Снова подхватили и поволокли по коридорам, а потом через внутренний
двор, скрипя по умятому снегу, ввели в другой корпус.
Стали подниматься вверх по лестнице. Вдруг остановились.
Защёлкали где-то ключом о пряжку. Быстро повернули лицом к стенке.
Захлопнулась дверь в верхнем пролёте, и снова подхватили куда-то.
Коридоры со сводчатыми потолками, с закрытыми на висячие замки
дверями камер. В каждом коридоре расхаживает взад и вперёд
коридорный надзиратель, заглядывает в глазки камер или подслушивает
у дверей. Кругом тишина мёртвая.
Из коридора в коридор шагаем по бесконечным ковровым дорожкам.
Подвели к камере. Камера №54. Тихо приблизился коридорный
надзиратель.
Смерил меня с ног до головы внимательным взглядом, ощупал подмышки,
грудь, карманы и стал отпирать замок.
Дверь раскрылась.
Впустили в камеру. Тотчас дверь закрылась.
Что это? Чуть не вскрикнул. На минуту закружилось в голове,
почудилось, что попал в преисподнюю.
В тусклом свете, в табачном дыме, в испарении массы тел, сжатых в
узком пространстве, словно призраки, стоят на нарах люди в одном
нижнем белье, с удивительно мертвенно – бледными лицами, с
неподвижными глазами.
Но вот туман рассеивается. Масса взволнованных глаз, разбуженных
моим приходом. Всё зашевелилось. Мгновенно обступили и стали
расспрашивать.
-Рассказывайте, давно ли с воли?
-Вчера.
-Товарищи, слышите, вчера с воли.
-Коля, слышишь, вчера только арестовали.
-Ну, что там нового, рассказывайте.
-Островский, как вам не стыдно, дайте человеку отдышаться
Маленький Островский заглядывает мне в лицо, моргает беспокойными
глазами, тут же засыпает вопросами.
Узнав фамилию, заинтересовался, не в родстве ли я с известным
музыкантом.
-Нет, у меня мать преподаёт музыку, а сам я преподаю историю в
средней школе.
-Преподавали историю? Такой молодой?
-Я только в эту осень закончил истфак.
-Успели закончить? Обо мне вы, конечно, не могли не слышать, моя
фамилия Островский. Я работал в «Дер эмес».

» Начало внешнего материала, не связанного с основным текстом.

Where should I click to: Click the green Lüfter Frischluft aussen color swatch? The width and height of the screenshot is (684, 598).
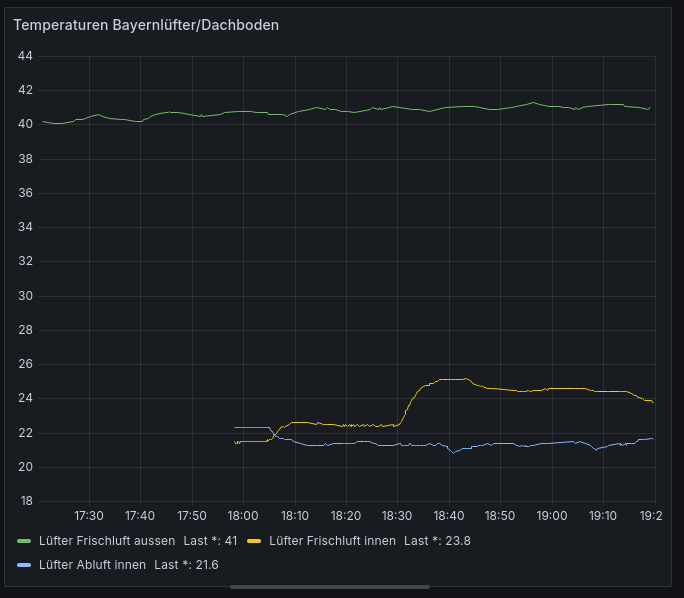point(24,541)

-К сожалению, не пришлось слышать.
Со всех сторон посыпались вопросы. С жадностью ловя каждое слово.
Оказывается, уже три месяца никто из свежеарестованных не поступал
в камеру. Я пришелец из того, другого, не позабытого, но такого
далёкого для них мира. Повылезали из-под нар. Стараются
протиснуться поближе, тянутся через плечи других.
Островский полностью завладел мною: засыпает вопросами, перебивает,
подмигивает, оглядываясь на других, Но в это время скрипнула и
открылась дверная фрамуга, и в камеру заглянул надзиратель.
-Приготовиться к оправке!
Через минуту отворилась дверь. Все задвигались, заторопились. Трое
дежурных остались убирать камеру, а четыре человека в порядке
очереди вынесли в коридор две до краёв полные параши.

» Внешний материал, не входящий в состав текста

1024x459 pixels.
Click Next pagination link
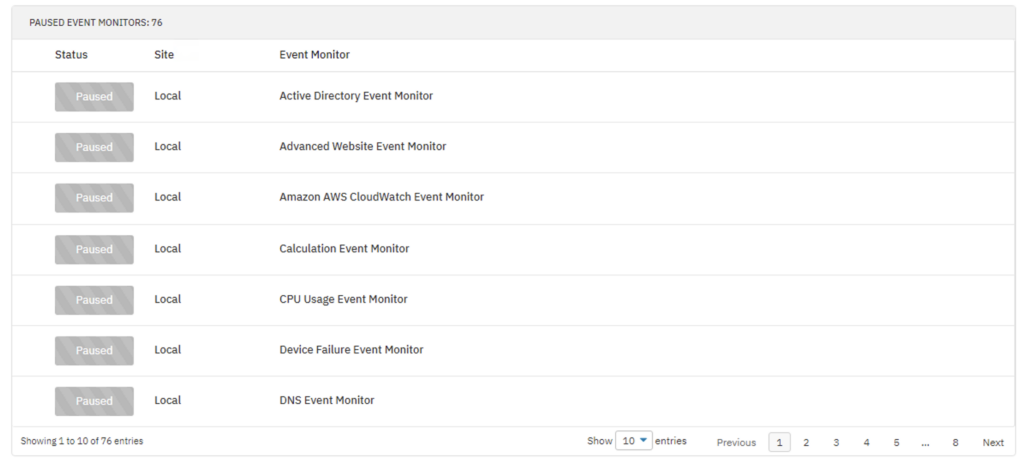pos(993,443)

Все двинулись вслед за ними. Остановились посреди коридора и
разобрались по четыре. Засунув руки в карманы, надзиратель
отсчитывает четвёрки. Отсчитал двадцать четыре и меня замыкающего и
скомандовал следовать вперёд по направлению к уборной в конце
коридора.
В отпертую дверь прошли с парашами. И тут же расстроились головные
четвёрки. Теснясь, первыми поспешили захватить места. Уже сидят на
очке, скрючившись, на корточках Островский, а перед ним и ещё перед
пятью скрючившимися выстроились ожидающие своей очереди.